Henker Hermann  (Foto: Martina Schneibergová)
Henker Hermann führt die Besucher danach durch die Folterkammern, den mittelalterlichen Kerker sowie die Kellerräume. Während der Führung stellt der Henker auch hier den Besuchern aus dem 21. Jahrhundert einige Fragen, für deren richtige Beantwortung sie am Schluss einen Schlüssel für die 13. Schlosskammer bekommen.

Dem Projekt „Öffnet die 13. Schlosskammer“ haben sich neben Karlova Koruna und Kost acht weitere Sehenswürdigkeiten angeschlossen: das westböhmische Schloss Kozel, das Schloss Děčín / Tetschen und die Burg Grabštejn / Grafenstein in Nordböhmen, Kloster Broumov / Braunau in Ostböhmen, Schloss Slatiňany in Ostböhmen sowie die Schlösser Kačina und Loučeň / Lautschin in Mittelböhmen. Eben dorthin führt der letzte Ausflug.

„Weiße Frau“  (Foto: Martina Schneibergová)
Das Barockschloss Loučeň liegt etwa 60 Kilometer von Prag entfernt, in der Nähe des Städtchens Nymburk. Die symbolische Figur, die hier die Besucher durch die Schlosszimmer führt, ist die „Weiße Frau“. Der Legende nach soll es der Geist der Adeligen Tereza Berková z Dubé sein. Nach der Schlacht am Weißen Berg lebte die Dame, die sich zum protestantischen Glauben bekannt hatte, im Exil. Auf ihr geliebtes Loučeň sei sie erst nach dem Tod als guter Geist zurückgekehrt, so die Legende. Die Weiße Frau zeigt den Besuchern zu Beginn den prunkvollen Speisesaal:

„Kommen Sie herein, meine Herrschaften, in den Speisesalon unseres Schlosses. Hier traf die Familie des Schlossbesitzers beim Mittagessen zusammen, aber nur wenn Fürstin Marie von Thurn und Taxis zu Hause war. War die Fürstin gerade nicht zu Hause, hat ihr Mann oft nur in der Küche gegessen. Das habe ich selbst gesehen. Falls einer unserer kleinen Besucher ausprobieren möchte, wie es ist, am gedeckten Fürstentisch zu sitzen, kann er es gerne tun.“

Schloss Loučeň  (Foto: Archiv von Radio Prag)
Während der Besichtigung der Schlossräume vergisst die Weiße Frau nicht, den Besuchern Quizfragen zu stellen, damit sie auch hier einen Schlüssel zur 13. Schlosskammer erhalten können. Die Schlosszimmer in Loučeň sind teilweise noch so eingerichtet, wie unter den Thurn und Taxis, die vom Anfang des 19. Jahrhunderts bis zum Zweiten Weltkrieg in Loučeň gelebt haben. Die Thurn und Taxis hatten damals oft illustre Gäste zu Besuch – beispielsweise den Schriftsteller Mark Twain oder den Dichter Rainer Maria Rilke. Auch der tschechische Komponist Bedřich Smetana hat das Schloss gerne besucht.

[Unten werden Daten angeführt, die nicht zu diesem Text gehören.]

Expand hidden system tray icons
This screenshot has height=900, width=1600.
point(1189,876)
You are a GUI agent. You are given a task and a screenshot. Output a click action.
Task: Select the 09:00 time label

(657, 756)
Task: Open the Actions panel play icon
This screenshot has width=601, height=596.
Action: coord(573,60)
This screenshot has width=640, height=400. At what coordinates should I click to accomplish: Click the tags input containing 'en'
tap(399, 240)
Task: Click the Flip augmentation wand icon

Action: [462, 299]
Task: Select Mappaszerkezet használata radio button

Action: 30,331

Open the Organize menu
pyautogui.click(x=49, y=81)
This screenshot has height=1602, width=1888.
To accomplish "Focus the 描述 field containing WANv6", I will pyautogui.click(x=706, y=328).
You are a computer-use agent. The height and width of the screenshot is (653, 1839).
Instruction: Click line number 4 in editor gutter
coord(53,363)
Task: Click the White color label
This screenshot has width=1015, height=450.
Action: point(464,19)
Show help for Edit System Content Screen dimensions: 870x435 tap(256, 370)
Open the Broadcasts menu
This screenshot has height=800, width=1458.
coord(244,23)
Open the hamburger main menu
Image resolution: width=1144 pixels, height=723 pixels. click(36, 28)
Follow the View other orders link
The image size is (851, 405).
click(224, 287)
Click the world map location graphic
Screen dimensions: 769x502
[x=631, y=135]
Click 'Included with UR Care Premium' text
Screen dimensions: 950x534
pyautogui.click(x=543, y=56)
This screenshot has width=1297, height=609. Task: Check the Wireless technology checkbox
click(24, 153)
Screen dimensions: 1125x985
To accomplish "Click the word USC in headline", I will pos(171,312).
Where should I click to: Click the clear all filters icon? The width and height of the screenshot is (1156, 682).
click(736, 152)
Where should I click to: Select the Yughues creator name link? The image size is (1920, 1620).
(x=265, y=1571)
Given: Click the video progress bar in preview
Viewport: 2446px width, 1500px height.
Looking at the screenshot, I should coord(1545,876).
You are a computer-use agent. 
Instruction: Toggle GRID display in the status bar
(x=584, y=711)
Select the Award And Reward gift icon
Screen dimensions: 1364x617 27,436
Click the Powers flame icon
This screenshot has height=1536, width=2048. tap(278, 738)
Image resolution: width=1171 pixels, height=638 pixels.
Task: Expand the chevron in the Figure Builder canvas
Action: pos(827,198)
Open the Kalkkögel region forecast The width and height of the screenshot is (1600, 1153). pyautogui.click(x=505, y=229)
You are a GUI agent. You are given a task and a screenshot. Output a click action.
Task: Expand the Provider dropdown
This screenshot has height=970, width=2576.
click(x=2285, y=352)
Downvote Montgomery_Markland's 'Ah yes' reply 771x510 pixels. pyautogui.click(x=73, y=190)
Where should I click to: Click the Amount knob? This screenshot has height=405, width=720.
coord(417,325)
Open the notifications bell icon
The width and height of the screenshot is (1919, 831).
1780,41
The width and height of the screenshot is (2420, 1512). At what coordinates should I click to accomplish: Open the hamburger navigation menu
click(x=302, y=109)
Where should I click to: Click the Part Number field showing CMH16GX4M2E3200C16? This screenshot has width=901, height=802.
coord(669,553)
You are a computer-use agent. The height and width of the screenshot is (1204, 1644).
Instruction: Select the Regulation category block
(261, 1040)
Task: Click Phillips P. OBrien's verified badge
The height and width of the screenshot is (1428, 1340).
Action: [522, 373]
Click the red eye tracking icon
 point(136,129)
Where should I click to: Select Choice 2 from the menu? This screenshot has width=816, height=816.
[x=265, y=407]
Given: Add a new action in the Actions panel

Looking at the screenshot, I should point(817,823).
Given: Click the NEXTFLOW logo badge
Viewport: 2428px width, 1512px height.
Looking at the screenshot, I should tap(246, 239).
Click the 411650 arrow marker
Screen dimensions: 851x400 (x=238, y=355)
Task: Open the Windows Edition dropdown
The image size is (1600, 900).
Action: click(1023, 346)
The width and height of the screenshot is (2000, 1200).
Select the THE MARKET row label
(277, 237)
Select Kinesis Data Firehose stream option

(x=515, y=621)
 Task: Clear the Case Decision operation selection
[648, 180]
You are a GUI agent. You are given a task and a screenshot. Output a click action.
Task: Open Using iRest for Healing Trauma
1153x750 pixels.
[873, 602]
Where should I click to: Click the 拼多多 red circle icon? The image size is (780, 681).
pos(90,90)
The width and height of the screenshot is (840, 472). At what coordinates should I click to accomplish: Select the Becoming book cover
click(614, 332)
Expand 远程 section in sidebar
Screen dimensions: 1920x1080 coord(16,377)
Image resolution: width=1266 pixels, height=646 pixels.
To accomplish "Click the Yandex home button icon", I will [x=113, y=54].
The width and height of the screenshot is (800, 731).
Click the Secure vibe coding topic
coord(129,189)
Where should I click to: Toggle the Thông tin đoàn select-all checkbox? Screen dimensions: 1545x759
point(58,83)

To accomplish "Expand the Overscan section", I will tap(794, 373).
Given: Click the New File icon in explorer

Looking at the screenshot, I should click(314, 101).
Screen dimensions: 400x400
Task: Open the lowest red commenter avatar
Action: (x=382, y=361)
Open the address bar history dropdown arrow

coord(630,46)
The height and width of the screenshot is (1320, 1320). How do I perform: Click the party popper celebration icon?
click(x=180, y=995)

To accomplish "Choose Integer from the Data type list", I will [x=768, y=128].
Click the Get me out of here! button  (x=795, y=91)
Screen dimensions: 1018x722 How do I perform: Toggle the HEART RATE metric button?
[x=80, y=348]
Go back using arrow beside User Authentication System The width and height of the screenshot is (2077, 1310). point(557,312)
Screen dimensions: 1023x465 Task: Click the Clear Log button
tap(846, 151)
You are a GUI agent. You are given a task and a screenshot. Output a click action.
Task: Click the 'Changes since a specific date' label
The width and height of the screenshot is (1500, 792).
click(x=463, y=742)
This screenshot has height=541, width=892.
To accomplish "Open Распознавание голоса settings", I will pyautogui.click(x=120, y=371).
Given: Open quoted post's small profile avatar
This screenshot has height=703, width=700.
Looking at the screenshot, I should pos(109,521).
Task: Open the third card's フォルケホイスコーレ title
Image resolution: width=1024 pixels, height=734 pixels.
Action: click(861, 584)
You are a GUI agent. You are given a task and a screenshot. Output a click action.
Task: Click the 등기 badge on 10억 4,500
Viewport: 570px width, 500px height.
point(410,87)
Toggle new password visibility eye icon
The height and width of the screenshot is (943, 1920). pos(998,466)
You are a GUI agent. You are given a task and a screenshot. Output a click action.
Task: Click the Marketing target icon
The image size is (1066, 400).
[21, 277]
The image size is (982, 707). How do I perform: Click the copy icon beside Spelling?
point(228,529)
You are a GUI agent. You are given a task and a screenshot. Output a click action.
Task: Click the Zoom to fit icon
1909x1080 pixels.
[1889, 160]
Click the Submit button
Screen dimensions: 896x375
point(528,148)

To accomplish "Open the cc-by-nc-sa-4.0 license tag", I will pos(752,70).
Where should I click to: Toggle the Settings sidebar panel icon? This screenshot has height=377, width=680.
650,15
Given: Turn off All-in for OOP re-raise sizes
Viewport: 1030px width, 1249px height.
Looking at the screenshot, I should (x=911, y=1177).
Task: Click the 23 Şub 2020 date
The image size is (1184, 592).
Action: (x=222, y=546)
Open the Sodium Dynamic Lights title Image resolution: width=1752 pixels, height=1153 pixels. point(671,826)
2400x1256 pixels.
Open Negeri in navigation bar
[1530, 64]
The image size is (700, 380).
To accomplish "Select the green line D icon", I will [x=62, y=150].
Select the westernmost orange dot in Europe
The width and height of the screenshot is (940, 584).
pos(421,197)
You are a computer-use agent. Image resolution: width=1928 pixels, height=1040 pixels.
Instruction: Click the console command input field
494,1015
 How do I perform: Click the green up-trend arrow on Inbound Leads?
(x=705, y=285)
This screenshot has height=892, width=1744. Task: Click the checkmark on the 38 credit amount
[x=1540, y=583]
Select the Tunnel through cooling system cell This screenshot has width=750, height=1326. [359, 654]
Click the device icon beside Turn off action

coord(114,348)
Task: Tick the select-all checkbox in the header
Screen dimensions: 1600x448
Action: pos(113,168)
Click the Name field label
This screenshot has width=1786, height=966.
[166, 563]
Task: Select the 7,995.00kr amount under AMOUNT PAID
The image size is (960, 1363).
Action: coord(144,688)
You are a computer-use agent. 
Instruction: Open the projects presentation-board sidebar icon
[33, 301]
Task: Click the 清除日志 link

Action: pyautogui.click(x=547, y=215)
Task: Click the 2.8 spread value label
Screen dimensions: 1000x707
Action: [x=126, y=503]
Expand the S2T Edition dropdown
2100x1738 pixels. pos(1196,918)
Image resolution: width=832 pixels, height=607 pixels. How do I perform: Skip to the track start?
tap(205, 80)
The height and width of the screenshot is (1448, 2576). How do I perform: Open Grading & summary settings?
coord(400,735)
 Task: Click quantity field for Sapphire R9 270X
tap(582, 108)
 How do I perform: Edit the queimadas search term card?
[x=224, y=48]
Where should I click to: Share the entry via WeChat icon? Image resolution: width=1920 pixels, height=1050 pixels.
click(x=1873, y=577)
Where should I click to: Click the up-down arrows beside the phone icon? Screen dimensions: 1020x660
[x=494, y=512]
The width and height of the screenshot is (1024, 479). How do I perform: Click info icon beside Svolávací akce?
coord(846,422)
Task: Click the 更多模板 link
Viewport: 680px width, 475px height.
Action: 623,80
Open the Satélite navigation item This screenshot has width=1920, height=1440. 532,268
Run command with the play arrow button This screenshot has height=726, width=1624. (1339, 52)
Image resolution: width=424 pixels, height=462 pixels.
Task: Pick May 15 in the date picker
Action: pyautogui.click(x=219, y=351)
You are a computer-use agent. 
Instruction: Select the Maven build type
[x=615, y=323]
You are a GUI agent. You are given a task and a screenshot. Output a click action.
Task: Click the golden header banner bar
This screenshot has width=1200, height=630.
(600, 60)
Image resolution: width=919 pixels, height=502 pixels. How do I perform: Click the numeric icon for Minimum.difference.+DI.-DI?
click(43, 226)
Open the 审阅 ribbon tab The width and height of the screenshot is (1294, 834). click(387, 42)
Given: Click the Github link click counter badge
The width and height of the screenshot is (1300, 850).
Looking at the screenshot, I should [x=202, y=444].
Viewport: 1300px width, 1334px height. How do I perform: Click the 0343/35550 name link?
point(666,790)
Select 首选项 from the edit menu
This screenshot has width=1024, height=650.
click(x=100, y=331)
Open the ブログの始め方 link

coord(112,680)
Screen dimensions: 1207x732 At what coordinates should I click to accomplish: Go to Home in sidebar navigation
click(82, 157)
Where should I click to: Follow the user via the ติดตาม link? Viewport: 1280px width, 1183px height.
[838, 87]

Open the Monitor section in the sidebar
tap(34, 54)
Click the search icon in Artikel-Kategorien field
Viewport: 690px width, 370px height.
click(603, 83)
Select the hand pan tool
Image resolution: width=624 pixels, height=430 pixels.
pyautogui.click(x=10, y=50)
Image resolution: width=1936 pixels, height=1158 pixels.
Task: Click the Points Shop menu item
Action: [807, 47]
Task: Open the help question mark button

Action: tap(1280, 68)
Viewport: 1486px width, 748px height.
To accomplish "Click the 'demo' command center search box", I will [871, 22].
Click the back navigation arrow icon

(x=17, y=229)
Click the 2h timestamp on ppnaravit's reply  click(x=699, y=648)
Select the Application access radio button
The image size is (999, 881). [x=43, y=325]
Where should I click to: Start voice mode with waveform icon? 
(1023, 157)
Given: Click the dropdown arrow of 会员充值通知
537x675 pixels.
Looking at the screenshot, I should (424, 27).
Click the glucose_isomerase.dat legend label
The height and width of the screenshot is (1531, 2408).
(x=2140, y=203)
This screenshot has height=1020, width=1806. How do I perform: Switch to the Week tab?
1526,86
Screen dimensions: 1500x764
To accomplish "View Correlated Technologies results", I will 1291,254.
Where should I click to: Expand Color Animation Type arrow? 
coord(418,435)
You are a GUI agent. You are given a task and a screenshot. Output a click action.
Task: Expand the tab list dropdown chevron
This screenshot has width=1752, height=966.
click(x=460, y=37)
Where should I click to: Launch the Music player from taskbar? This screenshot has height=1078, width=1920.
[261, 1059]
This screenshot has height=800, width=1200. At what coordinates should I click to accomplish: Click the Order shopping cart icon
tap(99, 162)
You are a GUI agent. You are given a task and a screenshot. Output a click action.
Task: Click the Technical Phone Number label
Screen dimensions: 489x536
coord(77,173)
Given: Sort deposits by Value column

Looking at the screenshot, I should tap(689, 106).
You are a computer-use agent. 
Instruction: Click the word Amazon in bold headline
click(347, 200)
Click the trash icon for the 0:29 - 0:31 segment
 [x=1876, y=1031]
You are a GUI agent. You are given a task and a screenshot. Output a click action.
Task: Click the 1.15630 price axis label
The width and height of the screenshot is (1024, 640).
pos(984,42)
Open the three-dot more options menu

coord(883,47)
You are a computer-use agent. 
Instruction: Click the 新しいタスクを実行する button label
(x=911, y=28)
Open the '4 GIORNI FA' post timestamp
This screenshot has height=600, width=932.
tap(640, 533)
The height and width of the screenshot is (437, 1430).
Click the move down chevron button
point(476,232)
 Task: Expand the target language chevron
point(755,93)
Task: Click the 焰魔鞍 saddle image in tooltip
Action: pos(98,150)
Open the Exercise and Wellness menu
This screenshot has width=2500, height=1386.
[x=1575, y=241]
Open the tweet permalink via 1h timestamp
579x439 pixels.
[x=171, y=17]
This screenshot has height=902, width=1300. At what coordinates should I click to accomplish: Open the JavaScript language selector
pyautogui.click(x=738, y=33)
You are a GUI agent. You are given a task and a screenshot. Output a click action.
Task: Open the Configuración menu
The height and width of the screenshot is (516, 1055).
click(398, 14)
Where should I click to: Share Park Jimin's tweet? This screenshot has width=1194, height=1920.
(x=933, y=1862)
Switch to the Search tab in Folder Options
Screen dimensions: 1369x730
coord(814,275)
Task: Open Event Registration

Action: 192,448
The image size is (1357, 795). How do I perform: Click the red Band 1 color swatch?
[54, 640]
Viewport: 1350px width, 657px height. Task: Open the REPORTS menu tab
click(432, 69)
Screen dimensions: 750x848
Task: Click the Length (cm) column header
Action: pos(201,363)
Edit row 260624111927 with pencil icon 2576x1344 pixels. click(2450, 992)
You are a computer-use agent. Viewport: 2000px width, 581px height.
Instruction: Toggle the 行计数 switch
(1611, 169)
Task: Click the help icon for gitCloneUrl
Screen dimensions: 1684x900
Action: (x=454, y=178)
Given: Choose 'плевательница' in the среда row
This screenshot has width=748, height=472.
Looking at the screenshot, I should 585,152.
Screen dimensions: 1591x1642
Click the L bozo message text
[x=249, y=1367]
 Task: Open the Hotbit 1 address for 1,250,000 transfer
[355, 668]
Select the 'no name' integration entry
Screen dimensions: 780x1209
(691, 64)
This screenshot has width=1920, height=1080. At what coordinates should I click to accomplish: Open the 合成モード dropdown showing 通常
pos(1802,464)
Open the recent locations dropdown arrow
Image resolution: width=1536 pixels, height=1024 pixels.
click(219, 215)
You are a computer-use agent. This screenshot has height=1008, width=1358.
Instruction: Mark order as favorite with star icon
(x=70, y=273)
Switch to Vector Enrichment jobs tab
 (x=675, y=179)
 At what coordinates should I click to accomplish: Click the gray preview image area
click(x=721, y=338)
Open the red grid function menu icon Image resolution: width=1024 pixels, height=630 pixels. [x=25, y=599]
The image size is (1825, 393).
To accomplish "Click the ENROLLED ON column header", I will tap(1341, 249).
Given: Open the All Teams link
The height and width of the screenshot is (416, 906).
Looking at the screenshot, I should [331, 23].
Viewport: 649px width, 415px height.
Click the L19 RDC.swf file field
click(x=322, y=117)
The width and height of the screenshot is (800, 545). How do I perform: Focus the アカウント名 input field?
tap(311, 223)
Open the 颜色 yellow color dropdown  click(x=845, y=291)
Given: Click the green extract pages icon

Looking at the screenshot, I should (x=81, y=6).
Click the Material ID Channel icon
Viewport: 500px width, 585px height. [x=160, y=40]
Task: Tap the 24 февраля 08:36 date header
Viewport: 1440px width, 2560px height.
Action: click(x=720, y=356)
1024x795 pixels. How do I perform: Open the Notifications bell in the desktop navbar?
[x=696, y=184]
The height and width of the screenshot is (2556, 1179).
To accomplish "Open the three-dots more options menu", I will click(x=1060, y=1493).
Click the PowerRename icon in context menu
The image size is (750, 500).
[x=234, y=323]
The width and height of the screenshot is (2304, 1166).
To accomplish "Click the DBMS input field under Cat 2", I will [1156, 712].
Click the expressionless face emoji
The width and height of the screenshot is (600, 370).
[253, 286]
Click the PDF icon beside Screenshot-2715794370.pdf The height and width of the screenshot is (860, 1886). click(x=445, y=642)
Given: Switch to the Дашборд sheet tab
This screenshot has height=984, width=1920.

Labyrinth in Loučeň  (Foto: Archiv von Radio Prag)
Schloss Loučeň ist zudem durch eine Reihe von Labyrinthen bekannt geworden. Die Besucher können die Irrgärten im Schlosspark besichtigen und natürlich auch ausprobieren. Und nicht zuletzt gibt es in Loučeň den ältesten Fußballverein Tschechiens – gegründet wurde er schon 1893.